According to the U.S. Census, more than 32% of Americans live with a roommate. As rent prices reach staggering heights, the number of people living with someone is only expected to rise. While living with a roommate may be an economically conscious decision, living with someone who is problematic to say the least may not be worth the bargain. Many may find themselves living with a bad roommate and feeling trapped. The good news is you can take charge and restore the peace within your home and environment. If you found yourself in this rather unfortunate situation, continue reading our tips on how to deal with a bad roommate, and finally put an end to the conflict.
How to deal with a bad roommate
- Set rules
As soon as you move in together, ground rules should be implemented to create a comfortable living arrangement for everyone involved. Knowing what agitates each other can help avoid unpleasant circumstances, and that in it self is a great starting point that can set the foundation for a happy household. Assign responsibilities and stick to them!

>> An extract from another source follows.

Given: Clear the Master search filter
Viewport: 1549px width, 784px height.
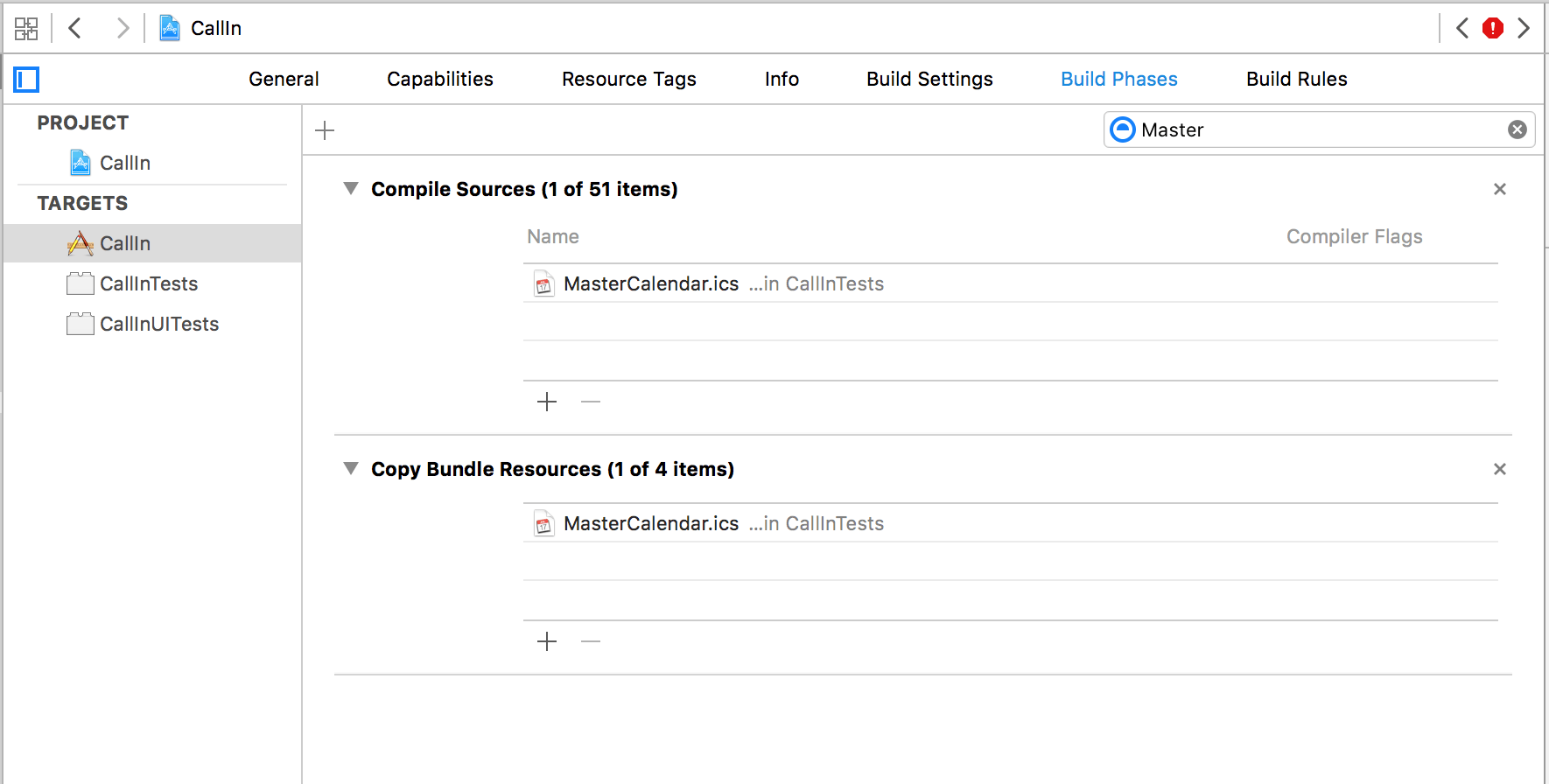Looking at the screenshot, I should coord(1517,130).
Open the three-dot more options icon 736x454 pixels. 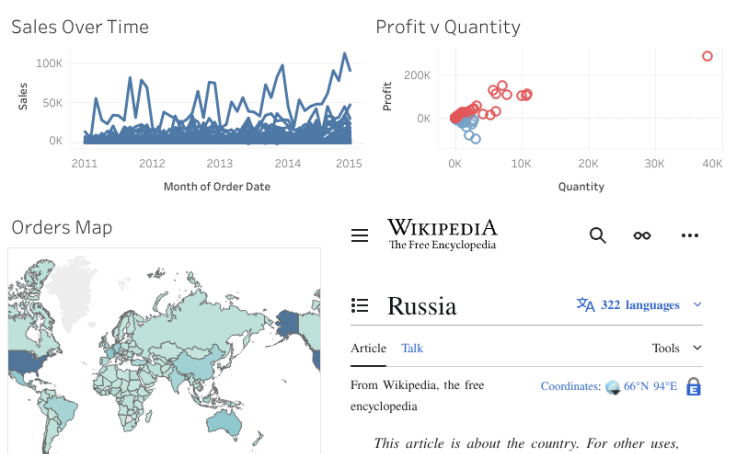coord(689,235)

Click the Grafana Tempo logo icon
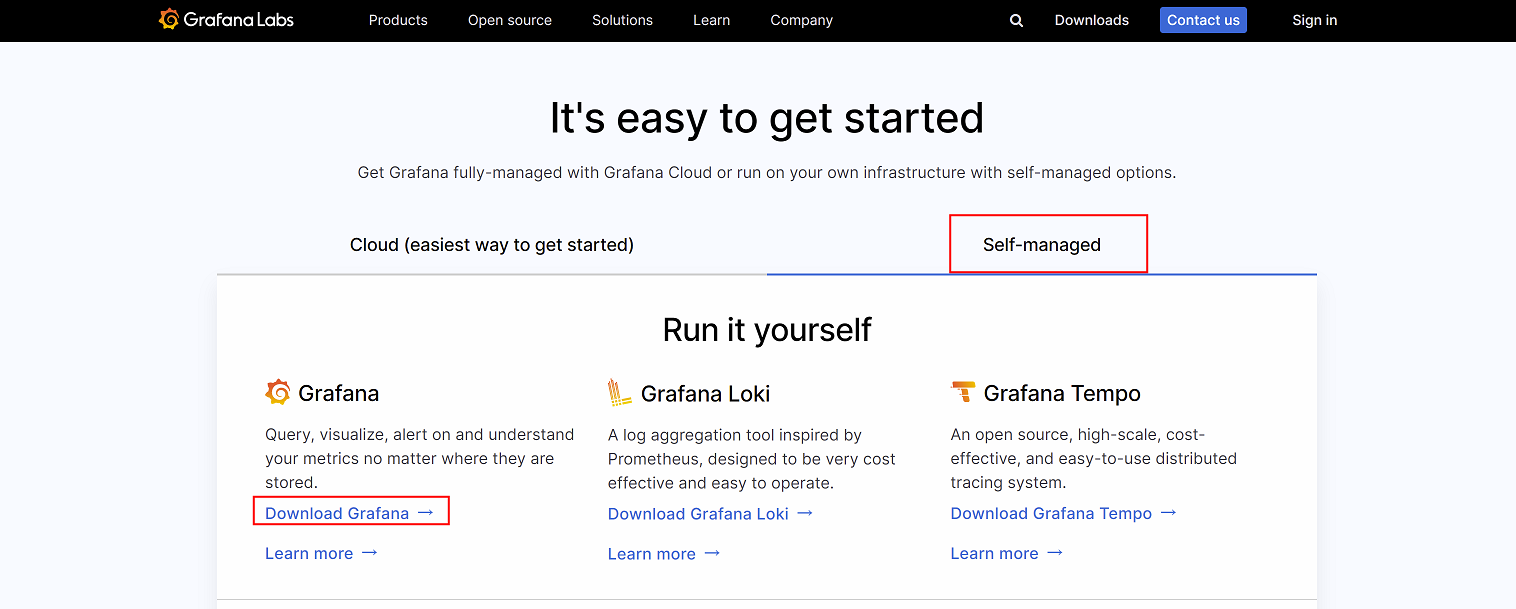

- Pick and choose your battles
Living with a roommate will not always be rainbows and sunshine, you should prepare yourself for that if you’re just planning to move in with someone, or you will be in for a rude awakening. With that said, it is important to choose your battles and don’t let everything get to you. Some situations are just not worth a confrontation or even a possible argument. At the same time, you have to be understanding and not expect your roommate to walk on eggshells just because you’re in a bad mood.
- Confront the situation
If there is an ongoing tension between you and your roommate, you should be direct and confront the situation right away. Don’t procrastinate in order to avoid a possibly unpleasant situation, after all nobody wants to be told they’re doing something wrong. But the longer you wait, the harder it will be to address the situation. Don’t approach your roommate with aggression, but certainly don’t beat around the bush, address the situation head-on. Explain to your roommate what’s bothering you and give a concise explanation as to why. Be confident and stand your ground. Chances are your roommate may not even be aware of what is bothering you. Discuss it and decide whether the situation is salvageable or if you will have to part ways.
- Be a bigger person
There may be instances when your roommate is in the wrong and they know they’re in the wrong but are being childish and not willing to reach an amicable solution. If the situation is not severe, don’t get angry and frustrated, but rather be the bigger person and let it go, this time. It is not to say you’re giving your roommate the freedom to say and act however they please, especially if it affects you negatively. But it is saying you’re willing to let it go because you don’t have time for petty arguments. People are not perfect, and if you know your roommate to normally be on their best behavior, let it go this time, and move on from the situation.
- Move out
If you tried to reach an amicable solution with your roommate, all to no avail, it may be best just to move out. Some people have extremely difficult personalities, and no matter how hard you try, just cannot be reasoned with. If you sense that your roommate is not willing to budge and just doesn’t have the personality of someone who will make an effort, find another roommate! And since an estimated 32% of Americans live with roommates, you shouldn’t have a hard time finding someone else to live with. At the end of the day, the decision you make has to be for your greater good. It may be hard to part with the perfect apartment in a great neighborhood, but if your sanity is at stake, it is best to take yourself out of a negative situation that is draining you energetically.